• WHAT IS EXPECTED: Please list everything in the data from the line containing "The image size is (1831, 1373)." down to the line containing "tap(381, 40)" as a numbered list, leaving out blank lines and including both of those lines.

• MATERIAL PROVIDED:
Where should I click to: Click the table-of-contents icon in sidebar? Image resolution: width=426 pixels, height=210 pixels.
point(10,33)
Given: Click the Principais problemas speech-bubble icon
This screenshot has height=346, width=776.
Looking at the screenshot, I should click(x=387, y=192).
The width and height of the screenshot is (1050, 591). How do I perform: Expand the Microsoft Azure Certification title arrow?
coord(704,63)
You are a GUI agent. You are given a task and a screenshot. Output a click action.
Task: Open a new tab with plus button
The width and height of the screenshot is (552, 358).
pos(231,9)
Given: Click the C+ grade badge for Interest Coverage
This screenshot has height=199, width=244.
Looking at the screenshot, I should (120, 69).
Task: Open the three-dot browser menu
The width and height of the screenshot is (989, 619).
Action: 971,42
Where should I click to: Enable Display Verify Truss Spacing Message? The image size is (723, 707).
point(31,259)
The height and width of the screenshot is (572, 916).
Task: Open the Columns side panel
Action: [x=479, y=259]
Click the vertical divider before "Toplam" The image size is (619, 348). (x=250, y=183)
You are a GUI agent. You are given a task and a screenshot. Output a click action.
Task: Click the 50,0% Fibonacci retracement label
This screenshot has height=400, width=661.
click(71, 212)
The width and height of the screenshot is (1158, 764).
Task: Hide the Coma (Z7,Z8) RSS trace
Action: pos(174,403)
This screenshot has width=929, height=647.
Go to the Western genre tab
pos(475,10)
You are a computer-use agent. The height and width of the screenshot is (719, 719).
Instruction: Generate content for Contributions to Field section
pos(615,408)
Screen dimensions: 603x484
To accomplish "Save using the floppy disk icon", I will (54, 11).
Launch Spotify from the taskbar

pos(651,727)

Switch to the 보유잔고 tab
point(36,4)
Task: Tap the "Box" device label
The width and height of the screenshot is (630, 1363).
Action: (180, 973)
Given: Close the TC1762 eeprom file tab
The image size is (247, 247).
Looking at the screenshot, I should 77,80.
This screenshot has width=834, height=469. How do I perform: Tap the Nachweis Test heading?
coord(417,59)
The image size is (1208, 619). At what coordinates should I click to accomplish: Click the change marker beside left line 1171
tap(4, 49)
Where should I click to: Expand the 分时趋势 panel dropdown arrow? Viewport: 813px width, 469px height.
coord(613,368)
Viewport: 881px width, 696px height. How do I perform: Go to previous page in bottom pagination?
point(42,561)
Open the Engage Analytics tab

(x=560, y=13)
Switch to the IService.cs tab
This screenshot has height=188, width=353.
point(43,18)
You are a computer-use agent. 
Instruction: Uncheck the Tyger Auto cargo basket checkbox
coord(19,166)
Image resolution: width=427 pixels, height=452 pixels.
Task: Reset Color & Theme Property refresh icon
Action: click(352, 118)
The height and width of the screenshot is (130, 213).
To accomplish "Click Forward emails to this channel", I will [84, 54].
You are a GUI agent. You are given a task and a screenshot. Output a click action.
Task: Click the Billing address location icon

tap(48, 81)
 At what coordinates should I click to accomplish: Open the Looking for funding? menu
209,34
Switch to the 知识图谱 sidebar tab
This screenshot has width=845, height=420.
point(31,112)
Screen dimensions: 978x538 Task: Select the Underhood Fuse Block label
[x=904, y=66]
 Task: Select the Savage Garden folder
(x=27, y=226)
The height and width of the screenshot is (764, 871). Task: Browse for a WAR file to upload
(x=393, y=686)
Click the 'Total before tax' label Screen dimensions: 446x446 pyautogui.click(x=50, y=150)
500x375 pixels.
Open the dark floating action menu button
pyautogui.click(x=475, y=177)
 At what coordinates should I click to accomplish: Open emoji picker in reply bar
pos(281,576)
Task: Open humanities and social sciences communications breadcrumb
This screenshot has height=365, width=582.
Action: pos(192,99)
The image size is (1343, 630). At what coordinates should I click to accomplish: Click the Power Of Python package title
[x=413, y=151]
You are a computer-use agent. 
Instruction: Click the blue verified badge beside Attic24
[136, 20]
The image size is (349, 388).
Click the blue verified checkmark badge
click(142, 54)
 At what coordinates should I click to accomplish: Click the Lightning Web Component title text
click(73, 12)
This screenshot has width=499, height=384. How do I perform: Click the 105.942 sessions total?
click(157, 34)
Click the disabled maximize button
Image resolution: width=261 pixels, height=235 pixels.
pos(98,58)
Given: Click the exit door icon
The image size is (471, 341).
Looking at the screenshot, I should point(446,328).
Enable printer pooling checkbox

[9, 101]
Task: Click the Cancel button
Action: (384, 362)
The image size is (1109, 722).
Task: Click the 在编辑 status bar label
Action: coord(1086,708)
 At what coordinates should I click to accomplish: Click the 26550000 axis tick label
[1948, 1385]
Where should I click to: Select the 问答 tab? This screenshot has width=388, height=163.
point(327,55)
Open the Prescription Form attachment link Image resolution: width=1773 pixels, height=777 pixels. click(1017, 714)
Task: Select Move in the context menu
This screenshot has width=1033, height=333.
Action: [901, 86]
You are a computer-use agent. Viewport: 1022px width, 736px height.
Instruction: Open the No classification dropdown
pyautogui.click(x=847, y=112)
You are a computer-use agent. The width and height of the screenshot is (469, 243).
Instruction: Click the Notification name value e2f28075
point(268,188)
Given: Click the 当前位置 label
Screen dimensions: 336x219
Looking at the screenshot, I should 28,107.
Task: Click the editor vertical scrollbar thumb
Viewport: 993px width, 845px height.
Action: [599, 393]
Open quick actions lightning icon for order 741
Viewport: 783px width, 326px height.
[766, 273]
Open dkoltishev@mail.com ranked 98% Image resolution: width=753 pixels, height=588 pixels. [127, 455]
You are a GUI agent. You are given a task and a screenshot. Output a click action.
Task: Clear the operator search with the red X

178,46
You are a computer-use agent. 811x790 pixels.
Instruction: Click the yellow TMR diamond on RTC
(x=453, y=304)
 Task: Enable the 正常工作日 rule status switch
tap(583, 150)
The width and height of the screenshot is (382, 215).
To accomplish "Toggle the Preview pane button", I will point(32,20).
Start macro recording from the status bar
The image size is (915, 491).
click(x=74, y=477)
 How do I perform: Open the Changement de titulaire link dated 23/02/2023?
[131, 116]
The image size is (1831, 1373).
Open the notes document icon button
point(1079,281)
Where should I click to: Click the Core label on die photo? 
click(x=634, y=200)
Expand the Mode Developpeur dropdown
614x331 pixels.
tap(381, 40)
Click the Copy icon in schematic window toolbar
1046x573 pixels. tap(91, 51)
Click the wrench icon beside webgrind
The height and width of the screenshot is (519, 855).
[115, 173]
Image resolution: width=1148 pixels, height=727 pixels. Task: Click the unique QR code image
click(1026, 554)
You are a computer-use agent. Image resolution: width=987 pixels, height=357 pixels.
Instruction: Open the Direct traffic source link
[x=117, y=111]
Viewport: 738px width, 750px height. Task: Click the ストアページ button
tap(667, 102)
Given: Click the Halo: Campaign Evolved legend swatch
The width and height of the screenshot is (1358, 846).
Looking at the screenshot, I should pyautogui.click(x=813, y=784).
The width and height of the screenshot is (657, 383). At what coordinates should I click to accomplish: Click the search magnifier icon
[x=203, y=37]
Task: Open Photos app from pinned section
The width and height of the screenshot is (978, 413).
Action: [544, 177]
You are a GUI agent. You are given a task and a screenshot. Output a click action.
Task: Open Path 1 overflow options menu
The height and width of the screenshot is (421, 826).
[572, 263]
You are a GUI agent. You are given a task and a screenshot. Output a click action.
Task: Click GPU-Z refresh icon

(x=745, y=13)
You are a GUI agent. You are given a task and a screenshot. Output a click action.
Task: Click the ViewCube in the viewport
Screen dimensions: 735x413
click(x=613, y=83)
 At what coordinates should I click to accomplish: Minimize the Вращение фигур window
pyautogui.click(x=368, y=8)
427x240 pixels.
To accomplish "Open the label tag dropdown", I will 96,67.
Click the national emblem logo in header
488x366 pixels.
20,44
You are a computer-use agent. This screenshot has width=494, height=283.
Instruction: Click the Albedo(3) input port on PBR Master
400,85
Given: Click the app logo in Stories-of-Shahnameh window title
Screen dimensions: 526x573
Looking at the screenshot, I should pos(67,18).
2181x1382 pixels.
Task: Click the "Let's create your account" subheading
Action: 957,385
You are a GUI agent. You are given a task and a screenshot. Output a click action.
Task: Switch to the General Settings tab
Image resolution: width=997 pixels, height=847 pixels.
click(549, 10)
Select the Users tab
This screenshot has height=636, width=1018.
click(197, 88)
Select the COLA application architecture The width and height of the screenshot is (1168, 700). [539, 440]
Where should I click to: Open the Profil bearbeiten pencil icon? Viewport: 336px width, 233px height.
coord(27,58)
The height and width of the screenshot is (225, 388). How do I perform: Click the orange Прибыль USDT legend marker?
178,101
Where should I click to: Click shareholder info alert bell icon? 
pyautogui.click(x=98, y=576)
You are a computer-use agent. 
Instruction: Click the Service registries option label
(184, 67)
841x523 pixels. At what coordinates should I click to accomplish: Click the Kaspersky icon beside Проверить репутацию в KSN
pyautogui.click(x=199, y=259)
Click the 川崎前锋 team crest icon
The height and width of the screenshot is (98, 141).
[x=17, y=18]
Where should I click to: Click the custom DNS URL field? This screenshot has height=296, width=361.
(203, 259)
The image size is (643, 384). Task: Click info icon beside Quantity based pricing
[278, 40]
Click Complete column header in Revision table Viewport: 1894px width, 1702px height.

• OUTPUT:
1. The image size is (1831, 1373).
2. Open the notes document icon button
3. point(1079,281)
4. Where should I click to: Click the Core label on die photo? 
5. click(x=634, y=200)
6. Expand the Mode Developpeur dropdown
7. 614x331 pixels.
8. tap(381, 40)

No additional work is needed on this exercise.